======== Data for analysis ========

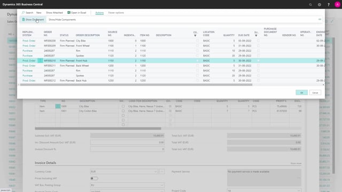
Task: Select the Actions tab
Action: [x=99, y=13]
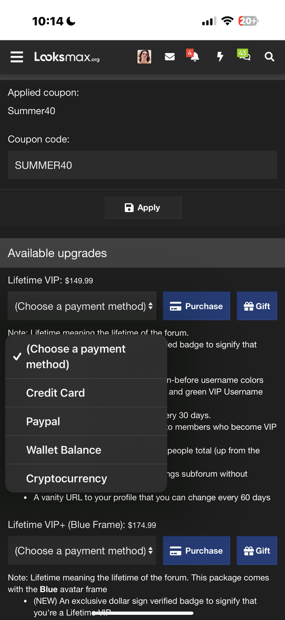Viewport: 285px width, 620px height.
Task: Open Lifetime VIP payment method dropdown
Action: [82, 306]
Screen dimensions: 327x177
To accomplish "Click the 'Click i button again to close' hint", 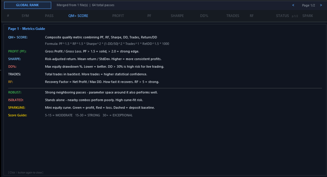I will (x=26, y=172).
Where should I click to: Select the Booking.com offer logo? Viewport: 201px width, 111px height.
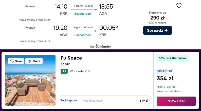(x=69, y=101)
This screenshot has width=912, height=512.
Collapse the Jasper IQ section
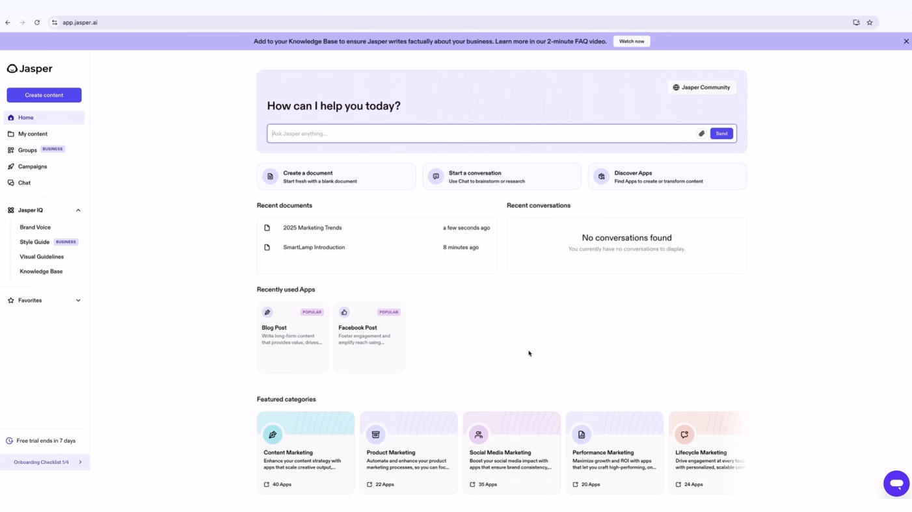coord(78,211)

========

● **Task instructions**: Beginning with the line that contains "This screenshot has width=912, height=512.", write out the remaining lines of the listing above through the last, exactly and only those, without pictures.

● **Written solution**:
This screenshot has width=912, height=512.
Collapse the Jasper IQ section
coord(78,211)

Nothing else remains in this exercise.